Evaluating Paying for a Blog Post
At a recent meetup I talked a bit about how I’d been using blog posts on other blogs, both free and paid for as a primary user acquisition tool. I was very shocked, when several were surprised and curious on the method for this. In tech startups coverage is common, but its usually just that press, not paid for press. I must say I love how the tech community doesn’t force people to pay to get the word out, but it is very much a competition; that might be just as much work as paying.
In contrast the wedding industry is very much a pay to play space. If you give some money you can get some attention.
First things first, contact the blog you’re interested in being written up in and ask for their media kit. If they welcome sponsored posts, then it is likely called out in their media kit. However, this isn’t always the case, if you’ve noticed posts on their blog that have been sponsored posts but pricing isn’t called out in their blog then email them explicitly and inquire.
Once you’ve got their media kit its time to do some digging. My process has first been to validate their numbers. Most blogs include their unique visitors and page views in their media kits.

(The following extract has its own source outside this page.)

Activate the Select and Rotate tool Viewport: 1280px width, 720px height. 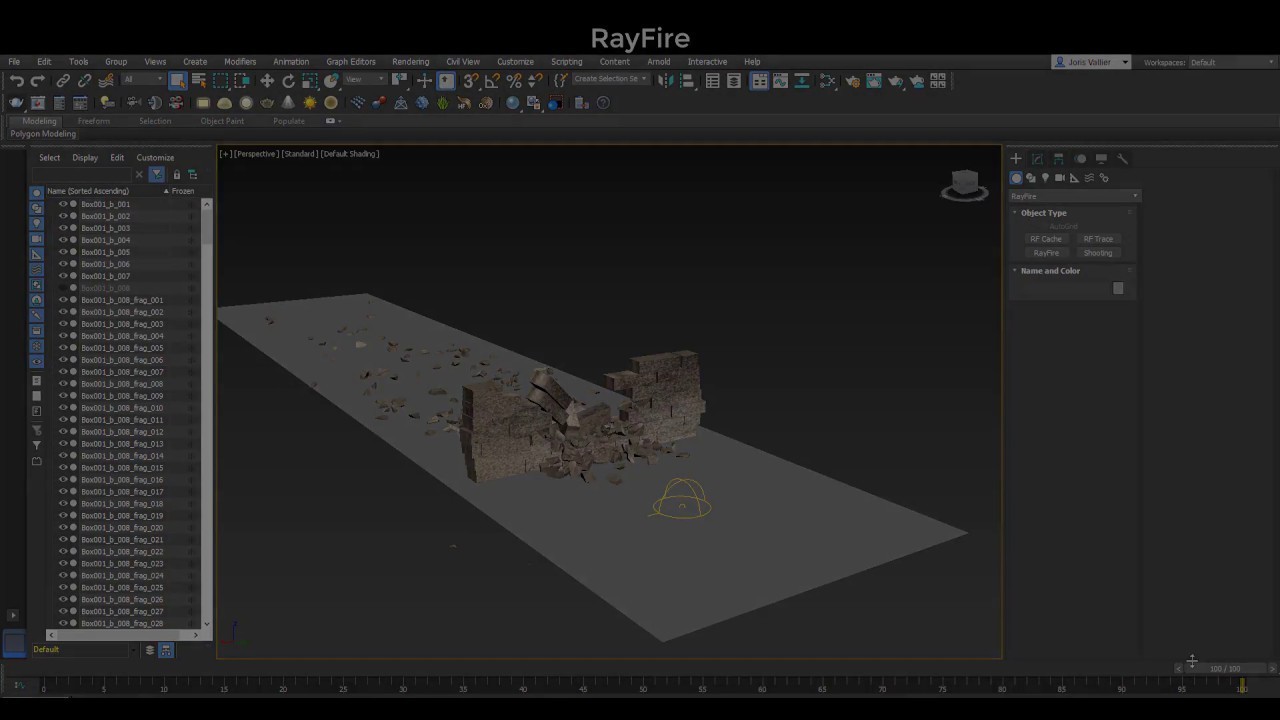point(289,81)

I immediately jump over to compete to check if their numbers are even in the ballpark. To clarify in the ballpark can be somewhere around 1.5x of compete. There are a surprising number of blogs that may be 20x off in the numbers they are stating. This could mean you’re outright lying on your stats, or that you’re not running a solid enough business that you know how to effectively track your numbers. It could be, because your blog exists on 5 different domains, while compete I’m checking only the primary. Regardless, if you’re numbers aren’t close, it often means you’re not as together as we’d like.
If they pass the first smoke screen of the stats being in the ballpark, then we can move on to evaluating sponsoring a post. Traffic’s a big factor, unique visitors are important as well as page views. Next we’ll typically look for how active your users are. Do users actively engage in comments, where there are active commenters there’s usually opportunity to get a bit more out of your post.

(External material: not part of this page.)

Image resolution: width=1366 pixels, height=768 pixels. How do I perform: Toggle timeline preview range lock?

Next would be, how frequent are posts. Are you looking at 1-2 posts that go up per day, or 10. If 10, it simply means your content will be pushed to the bottom of the page pretty quickly, in this case if page views are exceptionally high, it may mean that users only view 1-2 posts per day and miss the others. I’ve historically done this on a subjective basis, but it could easily be a number that is calculated and factored in.
So you start with this basic methodology for one blog, then do it for a few more. Its pretty simple to compare 3-4 blogs on their potential value, but when you really start expanding this you could be looking at 100 blogs. If that’s the case it does help to have some structured method. We typically weight their unique visitors, page views, a factor of how accurate they are against compete, their commenter level, and finally their post frequency. We multiply that weight against the cost of a sponsored post and there you have your priority in terms of which blogs to begin advertising on. Its usually best to try 2-3 blogs to determine your return. But even one can give you an idea of results.